(Listing on finding words and elements)
'''
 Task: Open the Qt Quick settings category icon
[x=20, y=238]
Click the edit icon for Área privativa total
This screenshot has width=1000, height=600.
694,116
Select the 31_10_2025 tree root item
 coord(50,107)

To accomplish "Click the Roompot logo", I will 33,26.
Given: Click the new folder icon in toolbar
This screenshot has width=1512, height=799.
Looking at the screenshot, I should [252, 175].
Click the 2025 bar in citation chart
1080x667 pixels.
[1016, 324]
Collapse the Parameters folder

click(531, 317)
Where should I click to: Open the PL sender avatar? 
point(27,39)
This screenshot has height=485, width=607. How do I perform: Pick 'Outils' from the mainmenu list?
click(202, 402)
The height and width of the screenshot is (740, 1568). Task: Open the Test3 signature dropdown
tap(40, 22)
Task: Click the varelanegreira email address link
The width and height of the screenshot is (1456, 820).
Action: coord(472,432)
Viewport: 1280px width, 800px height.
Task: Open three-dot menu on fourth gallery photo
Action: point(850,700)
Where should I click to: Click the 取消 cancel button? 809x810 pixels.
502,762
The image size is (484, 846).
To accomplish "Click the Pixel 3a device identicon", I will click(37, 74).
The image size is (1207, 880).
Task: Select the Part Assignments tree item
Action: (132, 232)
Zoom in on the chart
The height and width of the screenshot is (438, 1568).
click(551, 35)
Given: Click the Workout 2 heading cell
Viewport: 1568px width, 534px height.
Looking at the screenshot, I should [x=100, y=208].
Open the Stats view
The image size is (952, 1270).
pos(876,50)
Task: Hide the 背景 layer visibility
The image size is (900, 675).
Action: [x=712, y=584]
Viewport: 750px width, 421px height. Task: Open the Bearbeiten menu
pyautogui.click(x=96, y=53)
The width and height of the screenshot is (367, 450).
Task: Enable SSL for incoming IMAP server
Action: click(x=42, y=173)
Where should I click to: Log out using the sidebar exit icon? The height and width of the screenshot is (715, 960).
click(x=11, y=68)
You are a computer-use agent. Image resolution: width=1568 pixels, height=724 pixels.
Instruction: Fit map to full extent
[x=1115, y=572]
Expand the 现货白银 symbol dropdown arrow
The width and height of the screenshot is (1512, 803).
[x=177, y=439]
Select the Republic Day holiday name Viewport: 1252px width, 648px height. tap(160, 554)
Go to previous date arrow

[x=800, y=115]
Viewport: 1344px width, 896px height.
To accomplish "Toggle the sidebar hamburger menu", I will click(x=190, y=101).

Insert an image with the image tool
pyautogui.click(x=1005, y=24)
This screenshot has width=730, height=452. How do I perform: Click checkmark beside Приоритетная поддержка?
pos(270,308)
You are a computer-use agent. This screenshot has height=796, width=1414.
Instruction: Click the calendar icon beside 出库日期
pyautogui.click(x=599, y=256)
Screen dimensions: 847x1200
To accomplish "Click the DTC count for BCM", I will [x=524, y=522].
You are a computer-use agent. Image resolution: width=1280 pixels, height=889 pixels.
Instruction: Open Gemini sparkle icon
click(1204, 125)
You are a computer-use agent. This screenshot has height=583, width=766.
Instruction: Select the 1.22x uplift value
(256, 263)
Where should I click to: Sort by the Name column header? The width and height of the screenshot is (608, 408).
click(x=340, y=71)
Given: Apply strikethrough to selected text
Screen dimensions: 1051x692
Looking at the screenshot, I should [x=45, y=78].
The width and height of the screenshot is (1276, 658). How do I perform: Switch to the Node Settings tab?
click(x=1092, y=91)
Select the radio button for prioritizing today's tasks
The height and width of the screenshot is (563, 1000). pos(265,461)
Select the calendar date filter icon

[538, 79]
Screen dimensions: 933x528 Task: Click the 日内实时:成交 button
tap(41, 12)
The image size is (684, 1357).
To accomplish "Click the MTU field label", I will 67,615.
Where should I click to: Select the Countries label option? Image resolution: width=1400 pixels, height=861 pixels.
'''
> Challenge:
Rewrite the listing above, replacing every occurrence of "Where should I click to" with "Where do I click to" and leaving everything else unchanged.

> Task solution:
 Task: Open the Qt Quick settings category icon
[x=20, y=238]
Click the edit icon for Área privativa total
This screenshot has width=1000, height=600.
694,116
Select the 31_10_2025 tree root item
 coord(50,107)

To accomplish "Click the Roompot logo", I will 33,26.
Given: Click the new folder icon in toolbar
This screenshot has width=1512, height=799.
Looking at the screenshot, I should [252, 175].
Click the 2025 bar in citation chart
1080x667 pixels.
[1016, 324]
Collapse the Parameters folder

click(531, 317)
Where do I click to: Open the PL sender avatar? 
point(27,39)
This screenshot has height=485, width=607. How do I perform: Pick 'Outils' from the mainmenu list?
click(202, 402)
The height and width of the screenshot is (740, 1568). Task: Open the Test3 signature dropdown
tap(40, 22)
Task: Click the varelanegreira email address link
The width and height of the screenshot is (1456, 820).
Action: coord(472,432)
Viewport: 1280px width, 800px height.
Task: Open three-dot menu on fourth gallery photo
Action: point(850,700)
Where do I click to: Click the 取消 cancel button? 809x810 pixels.
502,762
The image size is (484, 846).
To accomplish "Click the Pixel 3a device identicon", I will click(37, 74).
The image size is (1207, 880).
Task: Select the Part Assignments tree item
Action: (132, 232)
Zoom in on the chart
The height and width of the screenshot is (438, 1568).
click(551, 35)
Given: Click the Workout 2 heading cell
Viewport: 1568px width, 534px height.
Looking at the screenshot, I should [x=100, y=208].
Open the Stats view
The image size is (952, 1270).
pos(876,50)
Task: Hide the 背景 layer visibility
The image size is (900, 675).
Action: [x=712, y=584]
Viewport: 750px width, 421px height. Task: Open the Bearbeiten menu
pyautogui.click(x=96, y=53)
The width and height of the screenshot is (367, 450).
Task: Enable SSL for incoming IMAP server
Action: click(x=42, y=173)
Where do I click to: Log out using the sidebar exit icon? The height and width of the screenshot is (715, 960).
click(x=11, y=68)
You are a computer-use agent. Image resolution: width=1568 pixels, height=724 pixels.
Instruction: Fit map to full extent
[x=1115, y=572]
Expand the 现货白银 symbol dropdown arrow
The width and height of the screenshot is (1512, 803).
[x=177, y=439]
Select the Republic Day holiday name Viewport: 1252px width, 648px height. tap(160, 554)
Go to previous date arrow

[x=800, y=115]
Viewport: 1344px width, 896px height.
To accomplish "Toggle the sidebar hamburger menu", I will click(x=190, y=101).

Insert an image with the image tool
pyautogui.click(x=1005, y=24)
This screenshot has width=730, height=452. How do I perform: Click checkmark beside Приоритетная поддержка?
pos(270,308)
You are a computer-use agent. This screenshot has height=796, width=1414.
Instruction: Click the calendar icon beside 出库日期
pyautogui.click(x=599, y=256)
Screen dimensions: 847x1200
To accomplish "Click the DTC count for BCM", I will [x=524, y=522].
You are a computer-use agent. Image resolution: width=1280 pixels, height=889 pixels.
Instruction: Open Gemini sparkle icon
click(1204, 125)
You are a computer-use agent. This screenshot has height=583, width=766.
Instruction: Select the 1.22x uplift value
(256, 263)
Where do I click to: Sort by the Name column header? The width and height of the screenshot is (608, 408).
click(x=340, y=71)
Given: Apply strikethrough to selected text
Screen dimensions: 1051x692
Looking at the screenshot, I should [x=45, y=78].
The width and height of the screenshot is (1276, 658). How do I perform: Switch to the Node Settings tab?
click(x=1092, y=91)
Select the radio button for prioritizing today's tasks
The height and width of the screenshot is (563, 1000). pos(265,461)
Select the calendar date filter icon

[538, 79]
Screen dimensions: 933x528 Task: Click the 日内实时:成交 button
tap(41, 12)
The image size is (684, 1357).
To accomplish "Click the MTU field label", I will 67,615.
Where do I click to: Select the Countries label option? Image resolution: width=1400 pixels, height=861 pixels.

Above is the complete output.